Aku tak bisa membayangkan bagaimana nanti bahagianya seorang Mahes dan seluruh anak yayasan ketika melihat dia bisa berbicara seperti orang-orang pada umumnya.
Apalagi Bu Anita dan Zaid.
Aku tahu.
Kedua orang itu, adalah orang terdekat bagi Mahes dan selalu ada ketika Mahes membutuhkan sesuatu.

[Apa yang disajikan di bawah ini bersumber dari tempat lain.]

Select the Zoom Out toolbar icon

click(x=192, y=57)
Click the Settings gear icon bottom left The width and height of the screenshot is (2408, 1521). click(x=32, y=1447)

Aku tidak bisa membayangkan betapa bahagianya mereka jika Mahes bisa bicara jika melakukan pengobatan.
Tak hanya itu.
Aku juga ingin membuat malu orang-orang yang telah menghina Mahesa hanya karena kekurangan fisik yang dia miliki.
Apalagi satu-satunya incaran yang sedang aku tujukan itu adalah Dito dan kawan-kawannya.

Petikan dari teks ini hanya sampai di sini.